Summer, 2008 / No. 20
Art by Ian Phillips
Ian Phillips

Ron slouches in the swivel chair and presses the Play button with a socked toe. He has convinced Cassandra from Deli to come up and watch something unusual on the security monitor from the morning’s power outage. The monitor shows Aisle 5 in infrared mode. Shelves of ketchup, cooking oils, Saran wrap made eerie by the lack of light and shoppers. Several seconds pass before a middle-aged woman with short brown hair appears pushing a loaded cart.

“So this was just after it happened? ” Cassandra looks at Ron’s neatly combed hair, detects a minty scent in the air.

“Just before they got the generator running.
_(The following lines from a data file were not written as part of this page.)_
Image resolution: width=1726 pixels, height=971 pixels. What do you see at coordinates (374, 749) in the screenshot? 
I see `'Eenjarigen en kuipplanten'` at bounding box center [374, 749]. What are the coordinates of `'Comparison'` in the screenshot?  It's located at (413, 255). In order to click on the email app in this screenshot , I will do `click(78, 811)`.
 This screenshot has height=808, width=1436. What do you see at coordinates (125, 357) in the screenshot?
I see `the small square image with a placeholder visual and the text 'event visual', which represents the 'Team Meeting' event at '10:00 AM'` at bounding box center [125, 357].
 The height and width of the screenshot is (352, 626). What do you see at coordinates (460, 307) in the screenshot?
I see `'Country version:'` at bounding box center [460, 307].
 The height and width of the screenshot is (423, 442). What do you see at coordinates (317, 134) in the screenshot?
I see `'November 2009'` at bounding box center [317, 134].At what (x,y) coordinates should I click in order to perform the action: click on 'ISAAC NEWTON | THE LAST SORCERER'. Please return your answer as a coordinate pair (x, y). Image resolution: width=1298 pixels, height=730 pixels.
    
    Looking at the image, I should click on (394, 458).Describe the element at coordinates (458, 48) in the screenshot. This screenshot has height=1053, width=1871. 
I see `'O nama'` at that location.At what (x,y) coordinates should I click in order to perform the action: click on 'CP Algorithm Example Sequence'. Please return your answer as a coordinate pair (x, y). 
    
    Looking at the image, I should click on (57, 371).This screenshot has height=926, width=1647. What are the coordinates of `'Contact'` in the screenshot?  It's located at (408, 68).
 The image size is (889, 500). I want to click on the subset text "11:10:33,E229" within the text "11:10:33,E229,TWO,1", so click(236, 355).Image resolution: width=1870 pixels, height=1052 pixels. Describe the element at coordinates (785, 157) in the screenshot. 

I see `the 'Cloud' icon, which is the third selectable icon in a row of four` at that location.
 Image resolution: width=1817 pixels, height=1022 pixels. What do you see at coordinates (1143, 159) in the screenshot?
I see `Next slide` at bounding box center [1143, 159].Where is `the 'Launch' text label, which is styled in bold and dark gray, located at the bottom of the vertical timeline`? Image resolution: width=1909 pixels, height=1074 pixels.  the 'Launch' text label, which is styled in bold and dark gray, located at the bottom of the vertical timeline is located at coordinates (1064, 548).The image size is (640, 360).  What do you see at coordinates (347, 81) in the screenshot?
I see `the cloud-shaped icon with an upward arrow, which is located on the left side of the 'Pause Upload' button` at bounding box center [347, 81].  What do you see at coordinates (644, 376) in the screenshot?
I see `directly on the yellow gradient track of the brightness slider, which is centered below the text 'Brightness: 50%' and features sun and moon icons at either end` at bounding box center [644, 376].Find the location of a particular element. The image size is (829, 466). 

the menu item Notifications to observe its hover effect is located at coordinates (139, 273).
They’d already evacuated.”

“Then what’s she doing still inside? ”

“Hang on, just watch.”

The woman abandons her cart and charges down the aisle and out of view. Ron hits a button to show Aisle 6, likewise deserted except for the sprinting woman. She stops at the laundry detergents, removes several enormous boxes from the bottom shelf, and crawls into the cavity. Her arms appear and reposition two boxes to fill the gap. And she’s gone, only she isn’t.

“O.K., that’s weird.”

“You haven’t seen the best part.” Ron reaches for Cassandra’s waist but she twists away.

“You have thirty seconds to show me. I’m not even on break. I said I was going to the washroom.”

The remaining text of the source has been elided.